The End We Start From (2023)

“The End We Start From,” which had its world premiere at the Toronto International Film Festival, is a postapocalyptic thriller that begins as catastrophic weather and flooding ravage London and force people to evacuate. Although nature has emerged as a credible villain these days amid growing concerns of global warming, what the story, adapted from Megan Hunter’s novel, does with the premise isn’t exactly unique. In more ways than one, the film comes off like “A Quiet Place Part II” without the scary creatures.

When the storm first hits, a very pregnant mother played by Jodie Comer is alone at home in London. As water seeps into her home, she overexerts herself while wiping the floor and struggles to call an ambulance. The deluge soon breaks through the window. Fortunately, she does make it to the hospital where she gives birth. She, the baby and her husband, played by Joel Fry, are rushed from the hospital, so they set out for his parents’ place in the country.

Thanks to the new baby, they are able to get around a roadblock and reach their destination next day. The days of bliss and refuge are short, however. Like clockwork, they eventually run out of food. The new dad and new granddad (Mark Strong) head out in hope of obtaining aid, but return completely shaken and changed. Granddad eventually shoots himself. Nan apparently dies at some point, but it’s not clear what exactly happens to her.
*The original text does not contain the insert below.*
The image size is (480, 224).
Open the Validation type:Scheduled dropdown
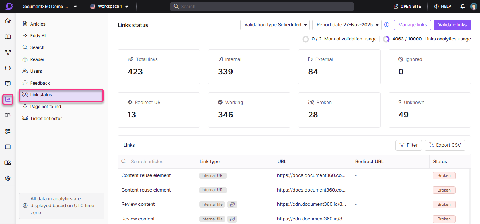click(274, 25)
The couple and their newborn hit the road again toward a shelter. Because dad can no longer protect mother and child, he drops them off and vanishes. Soon armed robbers pillage the shelter and abscond with all the food. Mom and infant are forced to move again. Teaming up with another mother (Katherine Waterston) with a baby in tow, they run into a kind stranger (Benedict Cumberbatch, who also executive produces). He tells them about a commune with the caveat that it isn’t for him because of its rule that members must be mentally present and completely forget the outside world. As said, it’s basically “A Quiet Place Part II” without monsters.

That doesn’t necessarily mean the film is less spectacular. The effects impressively transform London to appear as flooded as Venice. Of course, you won’t experience any jump scares here. Some humans turn into savages, but they aren’t nearly as nasty as the people you’ll find in “Time of the Wolf” or “The Walking Dead.” Ms. Comer’s character does something terrible in due time. Moviegoers may expect far worse things to happen based on other films, and fortunately they don’t. It’s really just mostly women (and children) vs. nature. A lot of the tension can be credited to the score by Anna Meredith, which adds a sense of urgency to the film’s existential dread.

Ms. Comer’s character couldn’t be further from Villanelle in “Killing Eve,” and the actress makes her just as great. The vulnerability she exhibits is tremendous, especially for fans of that BBC America series. Fry, on the other hand, seems more typecast since he memorably endured another apocalypse in the recent “In the Earth.”

Director Mahalia Belo makes an assured debut feature. The film is polished and well paced. In her introduction, she sells the movie as if it carries the same message about global warming as does “An Inconvenient Truth,” but the actual product feels a bit more like a genre exercise, albeit an accomplished one. It will be interesting to see what Paramount’s relaunched Republic Pictures does with this pickup, which has the potential of a sleeper hit with the right marketing.